No one can be under any illusion that the whole community on the island and the matchless Jurassic Coast environment on the coastal strip between Southwell and Portland Bill is under direct threat from the proposed quarrying.

Tuesday evening's packed Portland Partnership meeting at the Portland Heights Hotel (with senior county council planners) is evidence of the concern.

Certainly, the 250 members of the public who had gathered to listen are a credit to the partnership's ability to publicise the event and a major indication of the concern that this threat represents to those who live here.

Unfortunately, the same cannot be said of the stone companies who wish to exploit this finite and valuable resource. They weren't present on Tuesday.
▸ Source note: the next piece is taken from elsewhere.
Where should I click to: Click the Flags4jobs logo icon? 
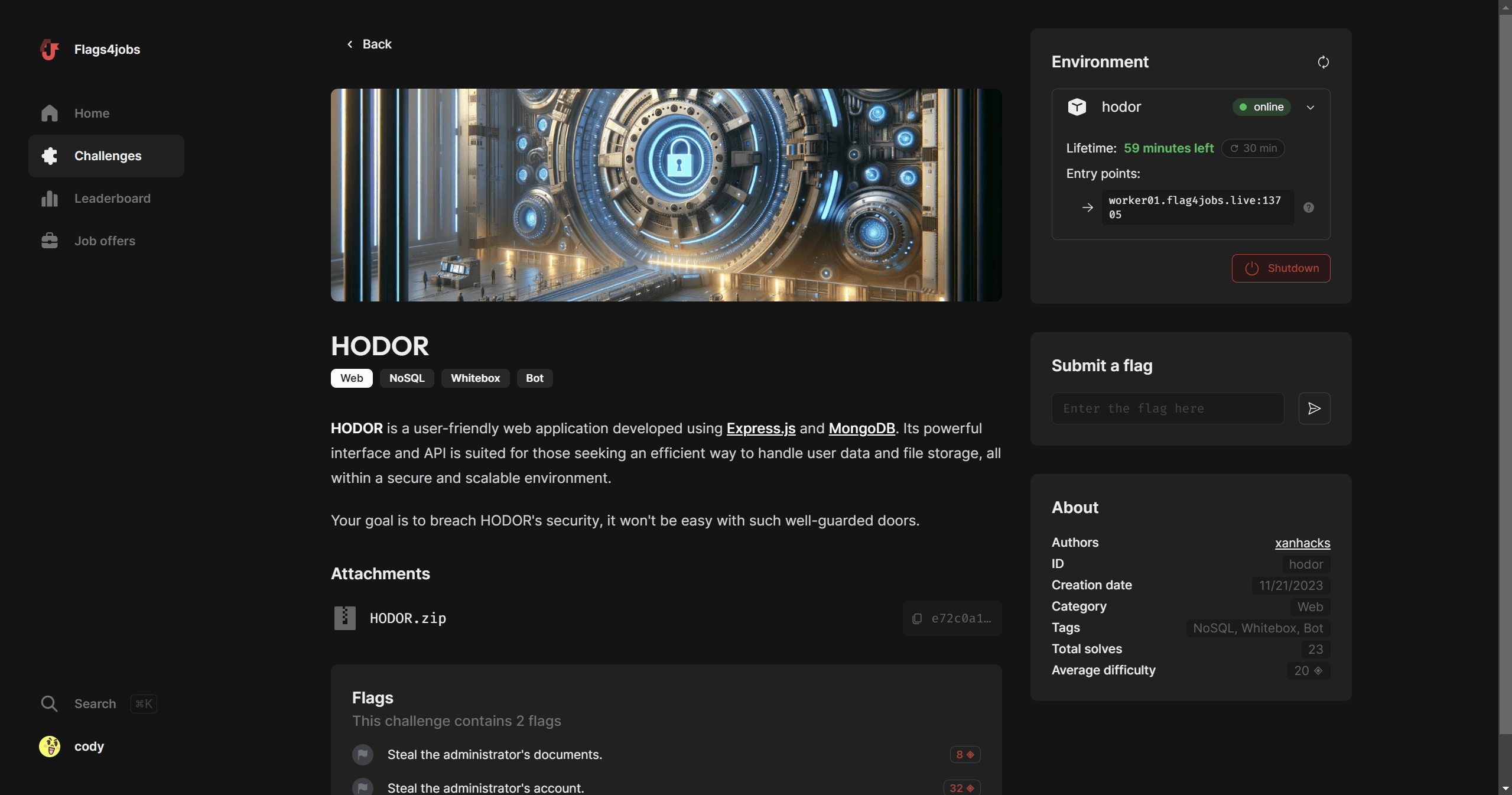tap(50, 50)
Are they stone deaf?

Clearly, any viable enterprise has to make a profit to survive, but not at the cost of the matchless environment that we and eco tourists enjoy.

It isn't just Southwell residents affected. Even under current circumstances, on average 350 lorry movements pass through Underhill on the A358 six days a week.

More would become unsustainable on the entirely inadequate island's roads infrastructure. These proposals have got to be stopped.

With the greatest possible respect to Tophill councillor Margaret Leicester, isn't it a little naïve to suggest that writing lots of individual letters to MP Jim Knight will change a thing?

Coun Leicester has a great deal more faith in our bankrupt political system than I have.

By the same token, Southwell Action Group will not stop the quarrying with only an Internet petition to the Prime Minister.

No major environmental campaign has ever succeeded in the UK or anywhere else on the planet, without first engaging the local community in a collective and militant (meaning a highly visible and determined series of direct actions) which receive maximum media exposure.

This is the only way to make the politicians and powerbrokers sit up and take notice. Being polite, sadly, doesn't always do it; an active campaign just might.

In all this, Portland Town Council should be asserting itself on behalf of the island, showing a positive style of leadership to those it professes to represent.

This is a fight for all the good things about living on Portland that its communities must unite to defend. This is a campaign that we dare not lose. The integrity of our island is at stake.

Richard Denton-White, Portland Town Councillor.